──────── DATA UNDER STUDY ────────

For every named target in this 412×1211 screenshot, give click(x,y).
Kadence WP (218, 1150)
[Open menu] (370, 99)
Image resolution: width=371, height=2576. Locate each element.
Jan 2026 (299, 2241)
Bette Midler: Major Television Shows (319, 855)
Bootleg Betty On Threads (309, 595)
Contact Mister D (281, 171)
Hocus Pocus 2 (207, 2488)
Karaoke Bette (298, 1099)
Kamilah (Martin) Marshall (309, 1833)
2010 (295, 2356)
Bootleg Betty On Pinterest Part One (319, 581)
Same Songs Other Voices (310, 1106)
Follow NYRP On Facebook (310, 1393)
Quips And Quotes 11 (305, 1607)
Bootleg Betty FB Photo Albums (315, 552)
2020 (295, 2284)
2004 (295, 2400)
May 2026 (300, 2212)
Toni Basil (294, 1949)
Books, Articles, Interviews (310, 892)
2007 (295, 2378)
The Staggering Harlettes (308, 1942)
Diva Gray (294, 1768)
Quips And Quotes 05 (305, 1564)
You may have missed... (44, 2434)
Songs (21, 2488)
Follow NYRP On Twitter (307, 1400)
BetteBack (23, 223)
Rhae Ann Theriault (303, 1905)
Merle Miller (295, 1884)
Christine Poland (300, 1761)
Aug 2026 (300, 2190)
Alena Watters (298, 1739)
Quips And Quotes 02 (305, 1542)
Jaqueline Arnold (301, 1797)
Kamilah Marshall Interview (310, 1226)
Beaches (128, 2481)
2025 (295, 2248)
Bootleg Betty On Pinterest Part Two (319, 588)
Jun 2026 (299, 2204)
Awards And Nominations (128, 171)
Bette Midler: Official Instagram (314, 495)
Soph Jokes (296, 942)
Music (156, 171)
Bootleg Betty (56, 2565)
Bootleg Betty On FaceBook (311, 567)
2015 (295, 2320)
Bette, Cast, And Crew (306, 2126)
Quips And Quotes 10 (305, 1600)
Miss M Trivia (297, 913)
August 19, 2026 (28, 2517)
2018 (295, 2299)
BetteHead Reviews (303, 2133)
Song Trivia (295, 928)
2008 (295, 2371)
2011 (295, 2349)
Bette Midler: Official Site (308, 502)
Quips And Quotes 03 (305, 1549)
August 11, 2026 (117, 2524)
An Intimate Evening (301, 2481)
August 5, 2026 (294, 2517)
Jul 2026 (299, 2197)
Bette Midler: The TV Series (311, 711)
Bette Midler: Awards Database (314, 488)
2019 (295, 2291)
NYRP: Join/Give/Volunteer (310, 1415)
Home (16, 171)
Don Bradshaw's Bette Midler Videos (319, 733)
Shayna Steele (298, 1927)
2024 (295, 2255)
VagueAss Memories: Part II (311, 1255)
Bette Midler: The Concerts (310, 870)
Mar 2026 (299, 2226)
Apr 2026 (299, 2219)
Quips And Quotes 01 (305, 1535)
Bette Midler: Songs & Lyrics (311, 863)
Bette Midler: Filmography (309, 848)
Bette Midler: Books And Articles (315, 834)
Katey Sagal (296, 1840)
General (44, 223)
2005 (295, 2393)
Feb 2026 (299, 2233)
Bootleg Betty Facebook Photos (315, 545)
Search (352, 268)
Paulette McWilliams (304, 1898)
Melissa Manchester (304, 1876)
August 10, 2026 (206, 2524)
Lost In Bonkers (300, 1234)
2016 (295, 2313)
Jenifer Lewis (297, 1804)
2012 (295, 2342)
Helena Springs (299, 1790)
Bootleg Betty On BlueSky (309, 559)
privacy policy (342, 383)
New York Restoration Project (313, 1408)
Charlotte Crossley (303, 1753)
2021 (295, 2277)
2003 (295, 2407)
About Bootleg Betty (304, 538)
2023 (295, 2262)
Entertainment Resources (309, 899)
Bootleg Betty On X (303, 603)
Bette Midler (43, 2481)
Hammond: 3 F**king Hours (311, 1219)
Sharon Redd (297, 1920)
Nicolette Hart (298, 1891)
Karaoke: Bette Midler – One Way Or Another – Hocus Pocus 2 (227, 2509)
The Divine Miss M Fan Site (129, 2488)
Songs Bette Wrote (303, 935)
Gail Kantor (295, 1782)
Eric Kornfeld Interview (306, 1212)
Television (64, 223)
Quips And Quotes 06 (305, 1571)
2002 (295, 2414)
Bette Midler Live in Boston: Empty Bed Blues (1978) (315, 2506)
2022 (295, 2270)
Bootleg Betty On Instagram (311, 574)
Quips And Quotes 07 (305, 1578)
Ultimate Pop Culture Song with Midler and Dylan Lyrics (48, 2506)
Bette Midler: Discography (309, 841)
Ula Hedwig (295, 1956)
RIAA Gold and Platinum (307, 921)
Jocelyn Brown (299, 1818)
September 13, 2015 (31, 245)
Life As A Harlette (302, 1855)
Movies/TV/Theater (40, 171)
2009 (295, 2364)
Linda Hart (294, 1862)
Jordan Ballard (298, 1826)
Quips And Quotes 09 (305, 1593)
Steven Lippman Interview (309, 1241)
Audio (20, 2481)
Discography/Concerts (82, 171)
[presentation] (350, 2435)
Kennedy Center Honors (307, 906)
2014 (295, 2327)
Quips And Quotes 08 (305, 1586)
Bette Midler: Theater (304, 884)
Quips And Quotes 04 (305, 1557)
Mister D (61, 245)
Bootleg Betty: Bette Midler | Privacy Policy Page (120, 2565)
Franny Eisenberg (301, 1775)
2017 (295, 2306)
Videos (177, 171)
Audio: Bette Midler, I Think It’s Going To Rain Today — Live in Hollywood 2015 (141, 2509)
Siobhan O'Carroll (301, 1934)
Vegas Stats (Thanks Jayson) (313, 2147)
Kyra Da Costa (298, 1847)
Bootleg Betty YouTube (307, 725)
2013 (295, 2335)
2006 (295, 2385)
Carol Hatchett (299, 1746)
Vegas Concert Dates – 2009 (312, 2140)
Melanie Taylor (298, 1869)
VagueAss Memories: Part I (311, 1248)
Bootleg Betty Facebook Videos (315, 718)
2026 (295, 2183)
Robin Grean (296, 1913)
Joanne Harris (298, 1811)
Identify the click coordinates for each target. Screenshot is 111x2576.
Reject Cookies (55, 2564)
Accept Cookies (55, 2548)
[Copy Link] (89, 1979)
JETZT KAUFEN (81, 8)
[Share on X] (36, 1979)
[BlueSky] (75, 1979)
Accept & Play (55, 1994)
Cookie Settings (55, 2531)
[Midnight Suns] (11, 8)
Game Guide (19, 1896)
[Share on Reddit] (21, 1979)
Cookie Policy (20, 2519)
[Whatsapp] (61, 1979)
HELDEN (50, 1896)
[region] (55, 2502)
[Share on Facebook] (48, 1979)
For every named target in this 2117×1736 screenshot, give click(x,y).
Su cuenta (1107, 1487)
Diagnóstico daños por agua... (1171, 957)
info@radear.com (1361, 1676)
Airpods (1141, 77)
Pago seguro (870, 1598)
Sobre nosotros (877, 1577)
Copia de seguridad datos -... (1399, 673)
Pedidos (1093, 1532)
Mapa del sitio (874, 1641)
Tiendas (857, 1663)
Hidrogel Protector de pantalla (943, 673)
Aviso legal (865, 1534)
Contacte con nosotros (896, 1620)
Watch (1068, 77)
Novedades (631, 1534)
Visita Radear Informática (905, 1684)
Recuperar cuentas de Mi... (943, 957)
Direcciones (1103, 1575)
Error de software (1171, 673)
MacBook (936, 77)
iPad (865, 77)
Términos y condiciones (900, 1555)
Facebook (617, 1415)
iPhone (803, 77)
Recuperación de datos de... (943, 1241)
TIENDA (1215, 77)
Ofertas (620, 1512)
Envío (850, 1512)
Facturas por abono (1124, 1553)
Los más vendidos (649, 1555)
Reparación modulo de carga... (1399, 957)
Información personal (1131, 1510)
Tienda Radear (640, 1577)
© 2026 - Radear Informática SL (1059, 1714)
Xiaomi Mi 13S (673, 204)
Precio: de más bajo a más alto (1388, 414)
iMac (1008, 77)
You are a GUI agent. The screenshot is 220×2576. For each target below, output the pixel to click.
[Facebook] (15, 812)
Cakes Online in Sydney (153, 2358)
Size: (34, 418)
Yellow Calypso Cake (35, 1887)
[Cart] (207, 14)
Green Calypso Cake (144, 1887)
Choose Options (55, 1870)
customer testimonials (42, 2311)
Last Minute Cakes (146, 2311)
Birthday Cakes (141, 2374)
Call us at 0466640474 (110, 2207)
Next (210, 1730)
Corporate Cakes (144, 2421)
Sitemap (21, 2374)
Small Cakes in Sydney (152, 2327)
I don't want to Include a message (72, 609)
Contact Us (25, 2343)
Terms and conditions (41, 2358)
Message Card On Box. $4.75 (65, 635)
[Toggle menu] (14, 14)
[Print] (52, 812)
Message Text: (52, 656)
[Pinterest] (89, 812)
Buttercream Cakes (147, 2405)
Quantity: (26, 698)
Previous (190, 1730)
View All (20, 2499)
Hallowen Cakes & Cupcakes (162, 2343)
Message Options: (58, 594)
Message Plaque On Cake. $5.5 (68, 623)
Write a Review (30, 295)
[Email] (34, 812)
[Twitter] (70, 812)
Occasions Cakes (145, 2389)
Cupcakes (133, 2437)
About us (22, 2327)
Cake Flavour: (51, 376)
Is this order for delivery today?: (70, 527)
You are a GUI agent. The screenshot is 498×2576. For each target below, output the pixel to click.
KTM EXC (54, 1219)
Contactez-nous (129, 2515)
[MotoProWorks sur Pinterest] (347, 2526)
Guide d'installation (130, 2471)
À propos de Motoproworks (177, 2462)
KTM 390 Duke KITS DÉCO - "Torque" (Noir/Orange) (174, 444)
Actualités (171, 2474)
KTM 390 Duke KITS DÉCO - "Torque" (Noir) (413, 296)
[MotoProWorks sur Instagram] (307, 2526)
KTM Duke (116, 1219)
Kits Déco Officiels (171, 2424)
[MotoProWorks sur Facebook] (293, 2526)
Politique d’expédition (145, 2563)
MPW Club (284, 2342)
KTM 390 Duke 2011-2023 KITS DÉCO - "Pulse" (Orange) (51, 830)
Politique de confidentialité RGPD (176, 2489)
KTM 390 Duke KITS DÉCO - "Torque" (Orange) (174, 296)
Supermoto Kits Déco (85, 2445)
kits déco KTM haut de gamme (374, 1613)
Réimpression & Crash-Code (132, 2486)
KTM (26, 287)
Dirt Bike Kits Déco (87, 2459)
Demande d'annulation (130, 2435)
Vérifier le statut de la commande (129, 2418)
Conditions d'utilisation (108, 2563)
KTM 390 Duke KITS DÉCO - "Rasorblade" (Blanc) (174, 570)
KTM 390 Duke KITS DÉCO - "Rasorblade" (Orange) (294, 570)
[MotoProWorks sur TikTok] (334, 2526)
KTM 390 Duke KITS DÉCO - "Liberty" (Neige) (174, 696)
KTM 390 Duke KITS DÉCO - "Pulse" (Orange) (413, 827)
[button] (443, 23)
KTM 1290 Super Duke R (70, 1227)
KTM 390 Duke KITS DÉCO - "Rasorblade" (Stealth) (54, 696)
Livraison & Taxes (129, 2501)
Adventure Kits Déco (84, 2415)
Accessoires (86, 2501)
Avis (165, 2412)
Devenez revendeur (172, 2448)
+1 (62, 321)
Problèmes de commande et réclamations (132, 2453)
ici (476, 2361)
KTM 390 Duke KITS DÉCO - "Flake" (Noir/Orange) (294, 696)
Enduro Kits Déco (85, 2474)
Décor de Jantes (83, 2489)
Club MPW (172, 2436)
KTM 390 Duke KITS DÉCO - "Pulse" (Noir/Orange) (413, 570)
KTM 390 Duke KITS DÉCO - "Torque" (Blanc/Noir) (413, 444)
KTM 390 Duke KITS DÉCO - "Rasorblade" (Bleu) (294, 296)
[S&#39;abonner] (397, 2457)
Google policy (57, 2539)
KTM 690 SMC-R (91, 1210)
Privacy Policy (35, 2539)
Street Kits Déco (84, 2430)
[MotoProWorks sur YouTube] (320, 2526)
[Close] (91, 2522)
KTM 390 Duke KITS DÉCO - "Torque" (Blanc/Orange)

────────

● **PROBLEM**:
Could you reproduce exactly the lines of the entries above, from the one with "Quips And Quotes 05 (305, 1564)" through the one with "Awards And Nominations (128, 171)", and nothing else?

● **FINISHED TASK**:
Quips And Quotes 05 (305, 1564)
You may have missed... (44, 2434)
Songs (21, 2488)
Follow NYRP On Twitter (307, 1400)
BetteBack (23, 223)
Rhae Ann Theriault (303, 1905)
Merle Miller (295, 1884)
Christine Poland (300, 1761)
Aug 2026 (300, 2190)
Alena Watters (298, 1739)
Quips And Quotes 02 (305, 1542)
Jaqueline Arnold (301, 1797)
Kamilah Marshall Interview (310, 1226)
Beaches (128, 2481)
2025 (295, 2248)
Bootleg Betty On Pinterest Part Two (319, 588)
Jun 2026 (299, 2204)
Awards And Nominations (128, 171)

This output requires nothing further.